Extrahierter Text:
==================================================

Istanbul/Moskau – In Istanbul wird verhandelt: Anders als der ukrainische Präsident Wolodymyr Selenskyj, ist Russlands Machthaber Wladimir Putin nicht in die Türkei gereist. Stattdessen schickt Putin eine Delegation, angeführt von Präsidentenberater Wladimir Medinski, um über ein Ende des Ukraine-Kriegs zu verhandeln. Sicherheitsexperte Frank Sauer sieht darin erneut eine „bittere Wahrheit“ bestätigt: „Putin will den Krieg weiterführen.“

Experte über Putins Ziele im Ukraine-Krieg: Will „souveränen, demokratischen Staat auslöschen“

Putins Ziel im Ukraine-Krieg sei es, das Land „als souveränen, demokratischen, nach Westen orientierten Staat auszulöschen“, erklärt der Forschungsleiter am Metis Institut für Strategie und Vorausschau an der Universität der Bundeswehr München gegenüber IPPEN.MEDIA. „Dafür muss er die Ukraine nicht zwingend militärisch besetzen. Es reicht, das Land zu teilen, wirtschaftlich zu schwächen und politisch zu unterwerfen.“ Das zeige sich in den Begriffen „Neutralisierung“ und „De-Militarisierung“. Die „De-Militarisierung“ der Ukraine nannte Russlands Präsident Wladimir Putin immer wieder als Ziel im Krieg in der Ukraine.

Seine Forderungen für ein Ende des Ukraine-Kriegs hat Putin seit Beginn der russischen Invasion im Februar 2022 immer wieder betont. Unter anderem fordert Moskau, die Ukraine müsse die Krim sowie die Regionen Donezk, Luhansk, Saporischschja und Cherson abtreten und seine Nato-Beitrittsambitionen aufgeben. „Am Ende soll die Ukraine ein Vasallenstaat des Kremls mit einem Statthalter von Gnaden Putins sein, wie Belarus“, erklärt der Militär- und Sicherheitsexperte gegenüber unserer Redaktion.

==================================================

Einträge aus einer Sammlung
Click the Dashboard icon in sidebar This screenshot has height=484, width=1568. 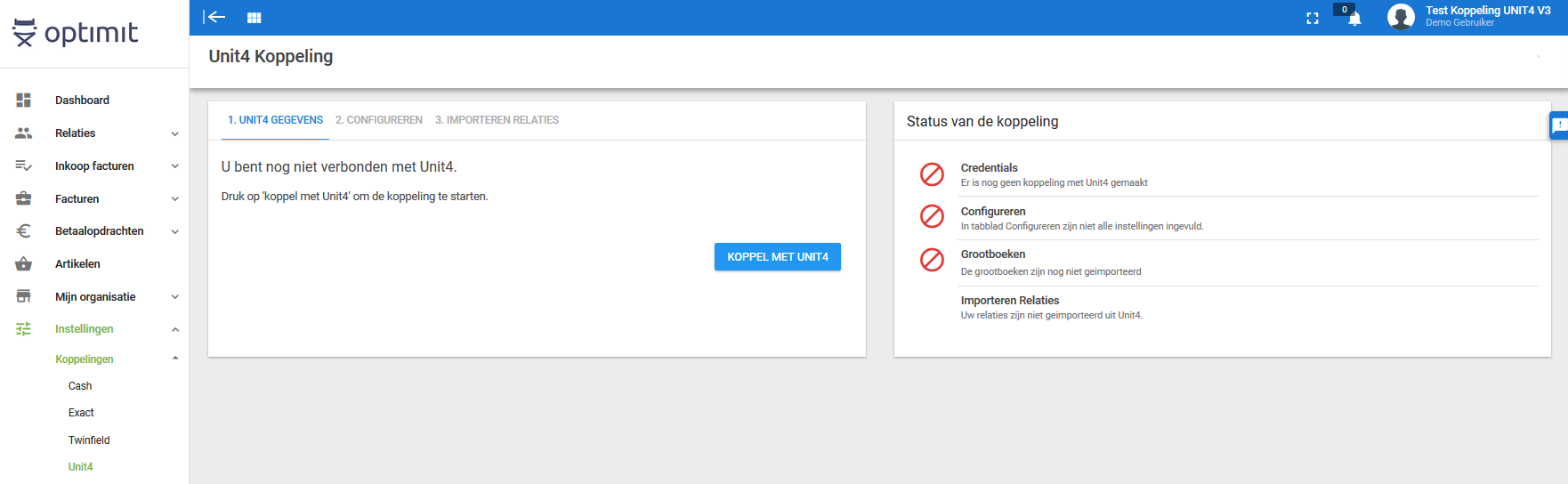[x=24, y=101]
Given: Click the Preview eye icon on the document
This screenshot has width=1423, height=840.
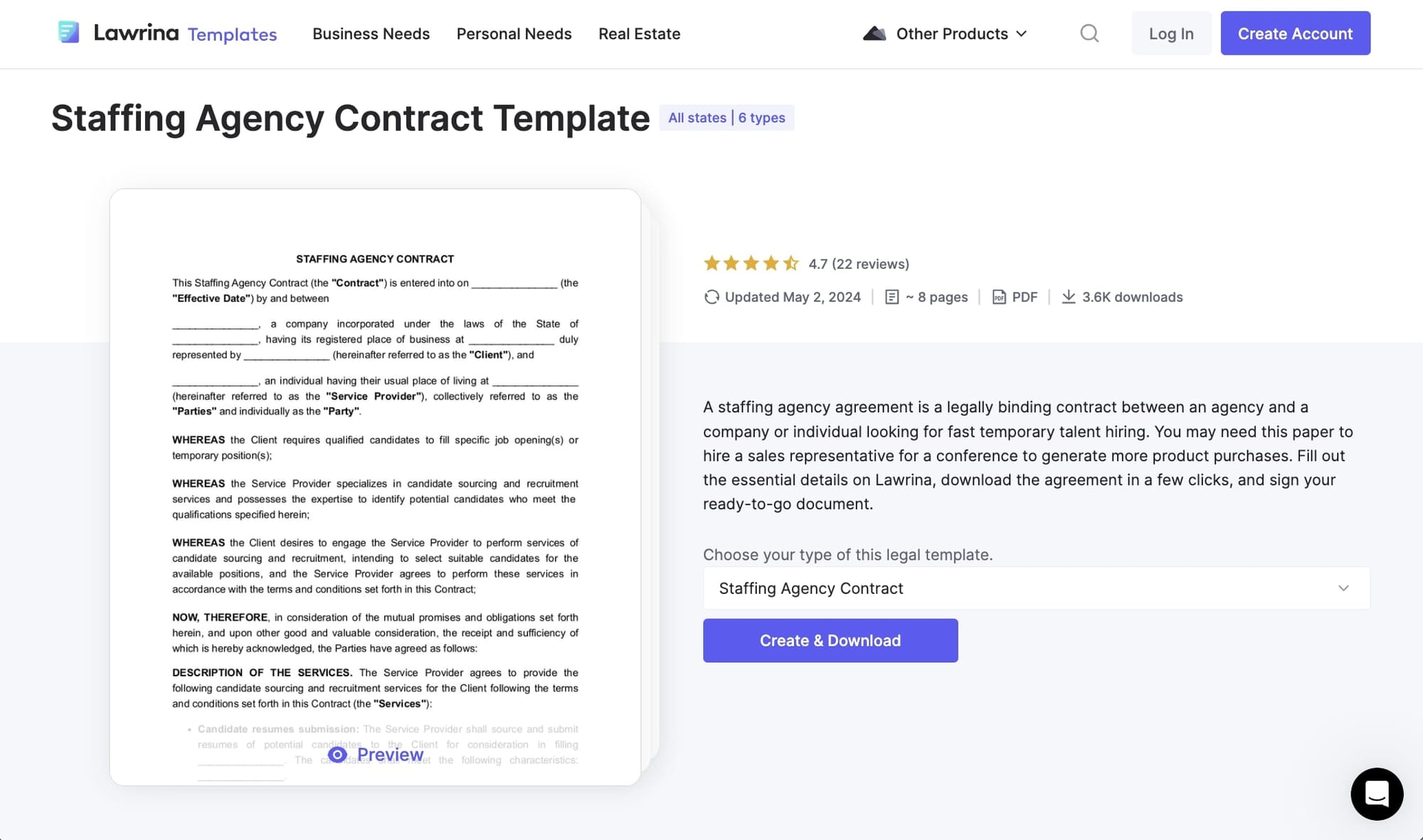Looking at the screenshot, I should 337,754.
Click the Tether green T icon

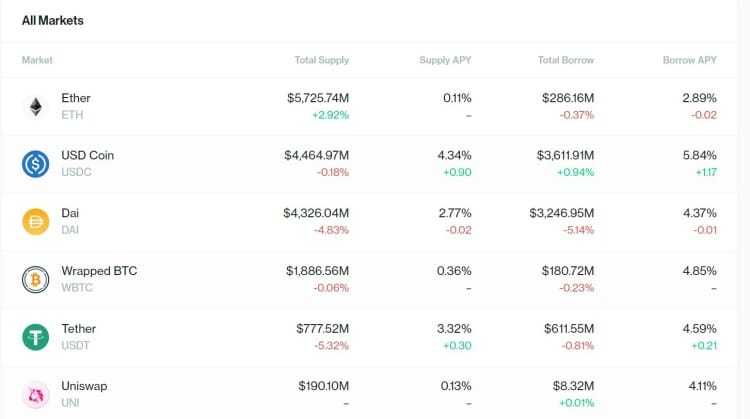[36, 336]
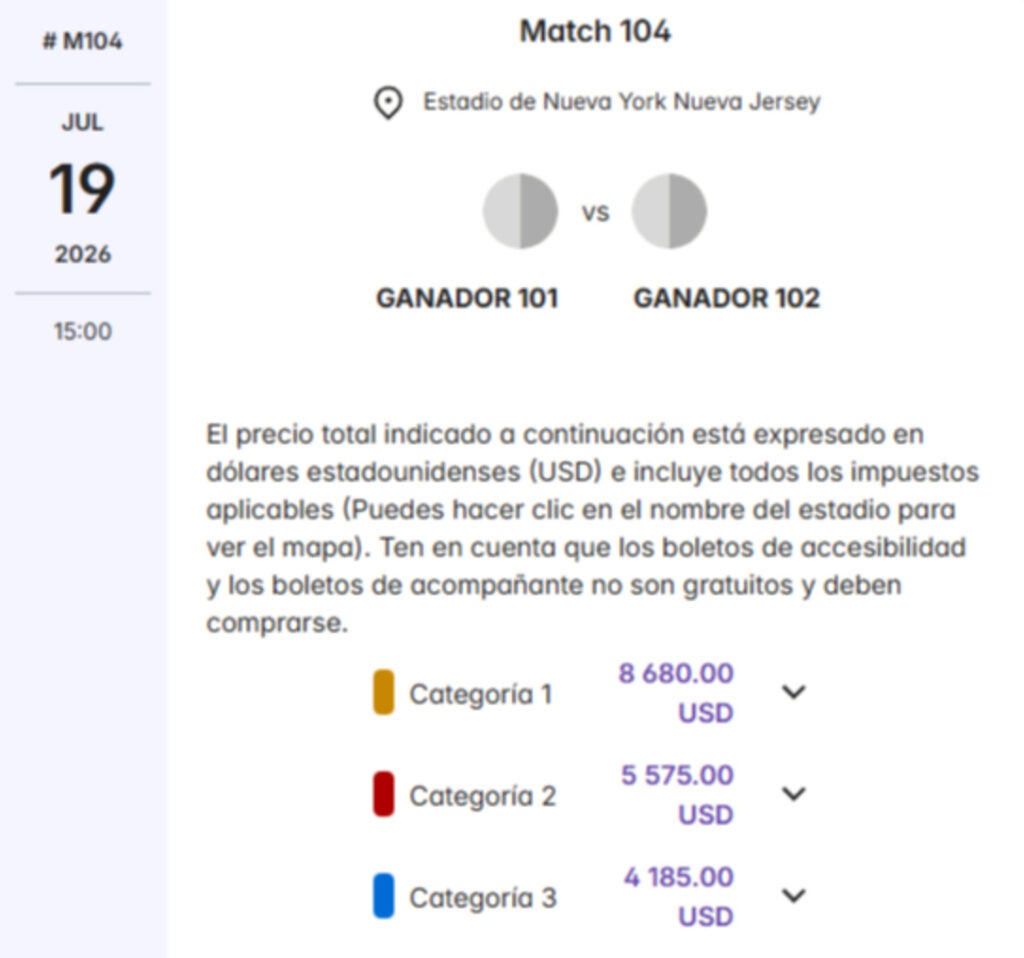The width and height of the screenshot is (1024, 958).
Task: Click the Match 104 title
Action: 594,32

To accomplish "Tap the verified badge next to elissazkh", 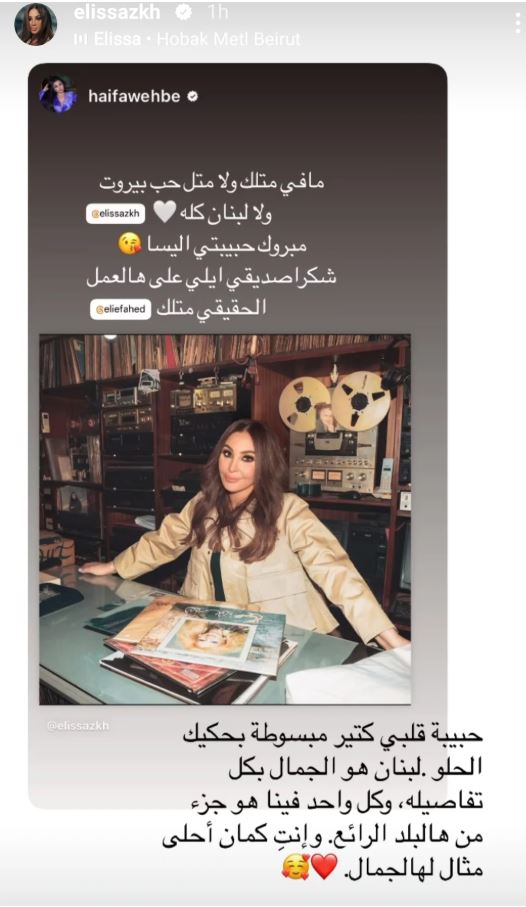I will 185,12.
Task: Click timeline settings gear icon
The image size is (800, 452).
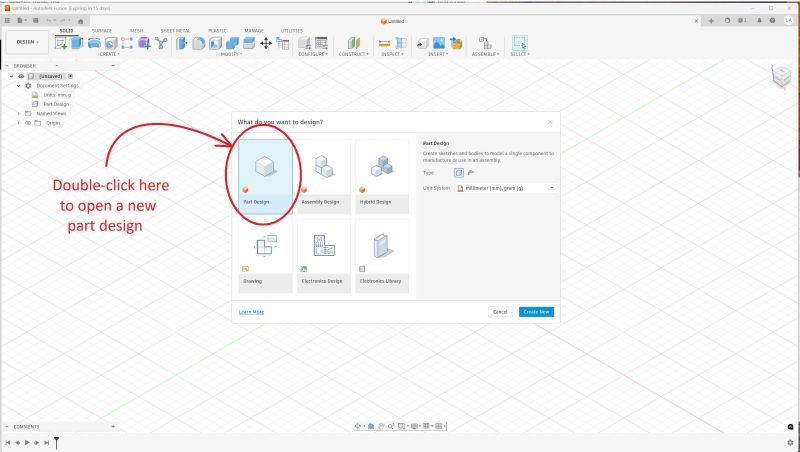Action: click(x=790, y=442)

==================================================

Aufgaben:
#1 Übersetze diesen Satz aus dem Text über die Verhandlungen in Istanbul ins Englische: „Stattdessen schickt Putin eine Delegation, angeführt von Präsidentenberater Wladimir Medinski, um über ein Ende des Ukraine-Kriegs zu verhandeln.“
#2 Stimmen die folgenden Aussagen mit dem Text über die Verhandlungen in Istanbul überein? Antworte jeweils mit Ja oder Nein und zitiere die entscheidenden Worte des Textes.
(a) Putin ist in die Türkei gereist.
(b) Die russische Invasion begann im Februar 2022.
(c) Moskau fordert, dass die Ukraine ihre Nato-Beitrittsambitionen aufgibt.

Lösungen:
#1 Instead, Putin is sending a delegation, led by presidential adviser Vladimir Medinsky, to negotiate an end to the war in Ukraine.

#2
(a) Nein: „ist Russlands Machthaber Wladimir Putin nicht in die Türkei gereist“
(b) Ja: „seit Beginn der russischen Invasion im Februar 2022“
(c) Ja: „und seine Nato-Beitrittsambitionen aufgeben“